6 responses to this post.

  1. Posted by steve on January 24, 2017 at 8:43 am



  2. Posted by Tom Maciejeski on January 24, 2017 at 9:15 am

    We are a Faulkner Municipality ( Mayor, Council, Administrator ). Traditionally the town is republican, with Mayor and all Council Members hand selected by a single person from the Republican Committee.

    It has been a disturbing trend lately where the Council has basically ignored the Residents and seem bothered by their questions, at times actually attacking them for asking questions in the meetings.


  3. Posted by steve on January 24, 2017 at 6:06 pm

    In union we had the same problem except they are dems ,parties not withstanding-it is personalities that were the problem–keep brow beating back (as a collective council– not individuals) and public awareness is key and you will gradually wear down the sharp corners on these squares time is on your side


  4. Posted by Tom Maciejeski on January 25, 2017 at 12:33 am

    Thanks for the words of support. It is rough. I have started broadcasting as many of the public meetings that I can to FB live. The Berkeley Heights Town Council doesnt seem to like that people are getting to see what is really happening in town and they have tried to block the recordings through what equated to an illegal or unenforceable ordinance. Now they are just closing the meetings to the public.

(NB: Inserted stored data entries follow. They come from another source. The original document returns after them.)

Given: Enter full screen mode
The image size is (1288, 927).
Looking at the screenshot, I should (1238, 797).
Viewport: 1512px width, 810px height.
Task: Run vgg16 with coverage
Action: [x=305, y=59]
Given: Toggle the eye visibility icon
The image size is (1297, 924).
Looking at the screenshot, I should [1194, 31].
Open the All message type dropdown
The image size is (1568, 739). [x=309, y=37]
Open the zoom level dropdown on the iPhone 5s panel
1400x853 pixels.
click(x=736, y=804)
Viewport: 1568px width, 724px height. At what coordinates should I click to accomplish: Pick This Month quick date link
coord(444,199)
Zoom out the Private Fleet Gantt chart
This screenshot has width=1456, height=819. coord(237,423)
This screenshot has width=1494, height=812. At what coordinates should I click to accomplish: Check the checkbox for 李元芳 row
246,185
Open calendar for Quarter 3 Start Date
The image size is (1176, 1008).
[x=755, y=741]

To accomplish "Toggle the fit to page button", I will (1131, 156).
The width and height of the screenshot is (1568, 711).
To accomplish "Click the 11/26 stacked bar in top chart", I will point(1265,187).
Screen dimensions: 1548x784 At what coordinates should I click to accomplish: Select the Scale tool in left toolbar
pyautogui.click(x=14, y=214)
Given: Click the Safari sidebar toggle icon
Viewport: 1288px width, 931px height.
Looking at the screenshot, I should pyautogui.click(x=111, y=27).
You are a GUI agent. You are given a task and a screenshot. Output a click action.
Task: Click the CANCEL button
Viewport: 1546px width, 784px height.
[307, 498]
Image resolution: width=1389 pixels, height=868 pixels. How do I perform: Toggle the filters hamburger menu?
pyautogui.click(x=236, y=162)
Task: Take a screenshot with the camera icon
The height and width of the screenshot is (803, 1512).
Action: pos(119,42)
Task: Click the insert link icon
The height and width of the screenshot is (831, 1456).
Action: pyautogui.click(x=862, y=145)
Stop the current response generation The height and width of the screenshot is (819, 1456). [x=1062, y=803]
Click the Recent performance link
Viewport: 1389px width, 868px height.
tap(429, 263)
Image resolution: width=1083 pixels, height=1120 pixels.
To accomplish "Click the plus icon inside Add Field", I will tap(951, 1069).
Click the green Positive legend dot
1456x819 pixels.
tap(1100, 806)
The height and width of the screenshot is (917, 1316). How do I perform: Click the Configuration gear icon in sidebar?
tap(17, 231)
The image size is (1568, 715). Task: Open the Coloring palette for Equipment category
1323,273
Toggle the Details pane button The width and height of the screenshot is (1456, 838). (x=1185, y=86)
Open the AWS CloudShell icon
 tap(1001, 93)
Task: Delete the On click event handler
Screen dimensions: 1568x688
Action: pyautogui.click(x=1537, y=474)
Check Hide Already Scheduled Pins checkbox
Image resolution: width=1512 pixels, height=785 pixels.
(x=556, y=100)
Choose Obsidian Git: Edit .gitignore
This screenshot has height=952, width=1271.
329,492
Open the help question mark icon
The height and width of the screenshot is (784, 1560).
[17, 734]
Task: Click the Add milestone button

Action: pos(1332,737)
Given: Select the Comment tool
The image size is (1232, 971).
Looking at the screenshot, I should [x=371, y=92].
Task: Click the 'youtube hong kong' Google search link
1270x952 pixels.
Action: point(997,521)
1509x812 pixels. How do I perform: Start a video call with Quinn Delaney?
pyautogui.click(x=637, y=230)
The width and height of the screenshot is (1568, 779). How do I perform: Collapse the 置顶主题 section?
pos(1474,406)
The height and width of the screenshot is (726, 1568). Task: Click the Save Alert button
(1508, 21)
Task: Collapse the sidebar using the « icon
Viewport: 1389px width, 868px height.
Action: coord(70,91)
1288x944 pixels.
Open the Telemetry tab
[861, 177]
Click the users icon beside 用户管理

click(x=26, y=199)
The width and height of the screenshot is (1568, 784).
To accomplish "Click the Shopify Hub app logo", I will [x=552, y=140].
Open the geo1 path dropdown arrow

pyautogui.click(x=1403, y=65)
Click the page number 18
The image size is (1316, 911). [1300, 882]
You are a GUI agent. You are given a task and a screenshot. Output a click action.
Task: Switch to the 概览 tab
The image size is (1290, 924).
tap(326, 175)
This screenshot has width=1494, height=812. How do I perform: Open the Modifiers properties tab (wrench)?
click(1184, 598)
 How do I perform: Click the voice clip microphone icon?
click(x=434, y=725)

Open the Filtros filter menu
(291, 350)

    I sent the Berkeley Heights Town Council my Berkeley Heights Sunshine Act like 10 days ago so that the Council would have a chance to read it and discuss it. They didnt even read it and after asking like 5 times finally one of the council agreed to read it.

    What people need to know is that their local governments may not really represent the majority but rather be just doing their thing in their own personal best interest.

    ( BTW if someone from another town wants to try to get this passed in their town msg me ) .


  5. Posted by bpaterson on January 25, 2017 at 1:36 pm

    Tom M: did the council publicly discuss at a council mtg the reasons for wanting to close the comm mtgs? What committee actually was tasked to discuss it for validity toward a council resolution. You may be able to opra emails and notes on that committee that is presenting it to the floor for the vote. In addition, about the iphones going back and forth during council, that is public not ex-parte so you can opra the text messages if they are saved somewhere. And there should be a policy in place that allows such exchanges between councilors. Possibly get john paff the libertarian involved. link:


  6. Posted by Tom Maciejeski on January 25, 2017 at 2:39 pm

    yes, going down that route.

    In the meetings they said that the “Volunteers” which they emphasized many many times during the meeting as they referred to the Committee Appointees and Chair, do not wish to be recorded. They claim that recording the meetings will deter potential volunteers from “volunteering”.

    Really there has been some crazy stuff going on in town lately and I am sure they would prefer that the residents dont have a clear picture of what is going on.